Reproduce exactly, and only, the lines below from the one containing "Image resolution: width=330" through the one containing "Image resolution: width=657".

____ EXTRACTED INFORMATION

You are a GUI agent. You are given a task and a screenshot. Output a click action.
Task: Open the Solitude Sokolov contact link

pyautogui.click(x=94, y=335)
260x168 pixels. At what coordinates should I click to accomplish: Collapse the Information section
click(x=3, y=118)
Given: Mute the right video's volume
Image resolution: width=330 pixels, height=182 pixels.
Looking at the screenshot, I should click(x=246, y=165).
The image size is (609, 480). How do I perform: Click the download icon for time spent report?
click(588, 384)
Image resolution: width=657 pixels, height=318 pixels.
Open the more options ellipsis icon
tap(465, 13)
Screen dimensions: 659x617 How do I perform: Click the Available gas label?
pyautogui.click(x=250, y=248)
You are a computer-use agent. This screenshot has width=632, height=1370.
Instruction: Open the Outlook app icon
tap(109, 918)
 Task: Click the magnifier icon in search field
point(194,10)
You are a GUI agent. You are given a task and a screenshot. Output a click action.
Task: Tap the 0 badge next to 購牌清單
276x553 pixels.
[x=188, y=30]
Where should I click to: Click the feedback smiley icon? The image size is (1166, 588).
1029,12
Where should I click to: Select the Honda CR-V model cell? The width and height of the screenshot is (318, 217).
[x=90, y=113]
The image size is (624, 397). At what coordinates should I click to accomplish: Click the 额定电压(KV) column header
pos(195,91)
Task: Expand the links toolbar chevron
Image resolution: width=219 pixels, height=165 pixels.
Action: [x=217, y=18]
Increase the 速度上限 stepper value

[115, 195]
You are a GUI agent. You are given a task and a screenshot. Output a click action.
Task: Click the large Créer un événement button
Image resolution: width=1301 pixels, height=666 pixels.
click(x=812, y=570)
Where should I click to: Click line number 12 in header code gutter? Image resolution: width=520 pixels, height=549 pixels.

________

*RESPONSE AREA*
Image resolution: width=330 pixels, height=182 pixels.
Looking at the screenshot, I should click(x=246, y=165).
The image size is (609, 480). How do I perform: Click the download icon for time spent report?
click(588, 384)
Image resolution: width=657 pixels, height=318 pixels.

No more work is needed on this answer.